“Let me guess, Sergeant,” Nishimoto said. “Is it because he doesn’t think we’re American enough?”
“Something like that.”
The two Nisei just shrugged. “He wouldn’t be the first to think that,” Nishimoto replied, “and he’d be just as wrong as all the other…” He stopped himself: he’d almost finished the sentence with the term rednecks.
Boudreau took a menacing step forward. “All the other what?” he asked.
“Misinformed, Sergeant,” Nishimoto replied. “All the other misinformed.”
Boudreau took a step back and smiled. He took Nishimoto’s diplomatic choice of words as a victory. “What part of Japan you from, anyway?” he asked.

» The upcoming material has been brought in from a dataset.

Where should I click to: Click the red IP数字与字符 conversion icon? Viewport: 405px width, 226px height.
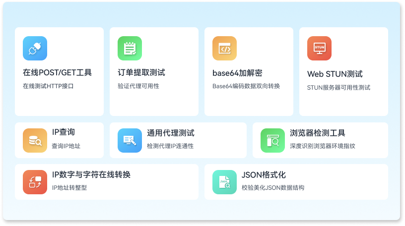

“I’m not from Japan, Sergeant. I’m from San Francisco.”
“And I’m from Oakland,” Bruce Hashimoto offered.
“Hmm…California boys,” Boudreau said. “What team y’all root for?”
“The New York Yankees, of course,” Nishimoto replied.
“How come the Yanks?”
“Because that’s where Joltin’ Joe plays.”
Boudreau had to think for a minute. “You mean DiMaggio?”
“Of course, Sergeant. Who else?”
“Still doesn’t answer my question…How come?”
“Because Joe DiMaggio’s from San Francisco, too.”
“You’re shitting me. He’s really from San Francisco?”
“That’s a fact, Jack…I mean Sergeant.”
Bruce Hashimoto gave Boudreau a quizzical look and asked, “You sure you’re an American, Sergeant? I mean, Joe DiMaggio…Come on! And that accent of yours…Where are you from?”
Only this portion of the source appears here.